CITY HALL — A hotel workers’ union will pull a challenge to a new hotel now that the developer has agreed to allow the union to organize future workers at the site.
The agreement allows Unite Here! Local 11 to sit at the table with the future hotel operator to negotiate benefits, sustainable workloads and a living wage for workers when the hotel is built.
“Without this agreement, the workers could endure years of poverty wages, no benefits, heavy workloads and face termination for speaking out,” wrote Rachel Torres, a research analyst with the union, in a statement. “In a few words, the workers have won respect!”
Unite Here! Local 11 filed a petition for a referendum against the City Council’s April 10 decision to allow owner Alexander Gorby to move forward with plans to build a hotel at 710 Wilshire Blvd. over objections to the wages promised to workers.
Had the group gotten enough signatures on the petition by May 23, the City Council would have had to either pull their support from the project or put the measure before the voters during the election in November.
Now, negotiations will be held between workers and their employers, not before the City Council or at the ballot box.
Normally, voters don’t have the option to dispute a development decision, but this hotel was a special case.
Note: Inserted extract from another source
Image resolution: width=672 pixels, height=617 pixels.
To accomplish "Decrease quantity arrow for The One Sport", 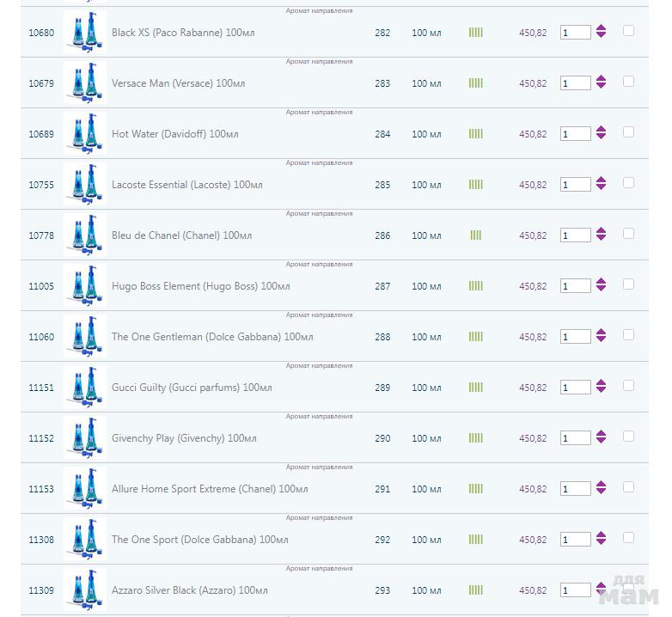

The 285-room hotel slated for the corner of Wilshire Boulevard and Seventh Street was governed by a development agreement, a special provision that allows the City Council to make an exception for buildings that are bigger than what’s allowed under the zoning code in exchange for community benefits.
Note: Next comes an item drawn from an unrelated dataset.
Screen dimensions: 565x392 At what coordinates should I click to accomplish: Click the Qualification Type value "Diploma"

Development agreements, however, are both contracts and laws, which means they can be overturned by a vote of the public if the matter gets on a ballot.
The developer and city planners negotiated the agreement for the hotel and included a living wage provision that originally promised $10.64 or $11.89 per hour depending on whether or not workers also received health benefits. It did not cover workers that receive tips.
Gorby’s offer was one of the first wage guarantees in the city for a non-union hotel, and was opposed by business interests who felt that it set a bad precedent and involved government too much in business affairs.
The union also objected, pushing for a $15 per hour wage for all employees, but Gorby held that he could not afford that high of a wage, particularly with the $11 million he was planning to invest to rehab a historic building included in the site.
City Council members compromised with a $11.29 or $12.54 per hour wage, also excluding tipped workers.
On April 20, Unite Here! filed its petition and began gathering signatures that weekend.
One week later, the developer agreed to give the union a crack at organizing its future employees, representatives confirmed.
The decision was seen by supporters both as a major victory for the workers and a clear sign that the developer’s cries of poverty were inaccurate.
City Councilmember Kevin McKeown, who voted against the compromise wage rate, was pleased with the outcome.
“The lesson for the City Council may be that despite protestations, hotel developers can afford to treat their workers with dignity and fair wages if we make that a priority,” McKeown wrote in an e-mail.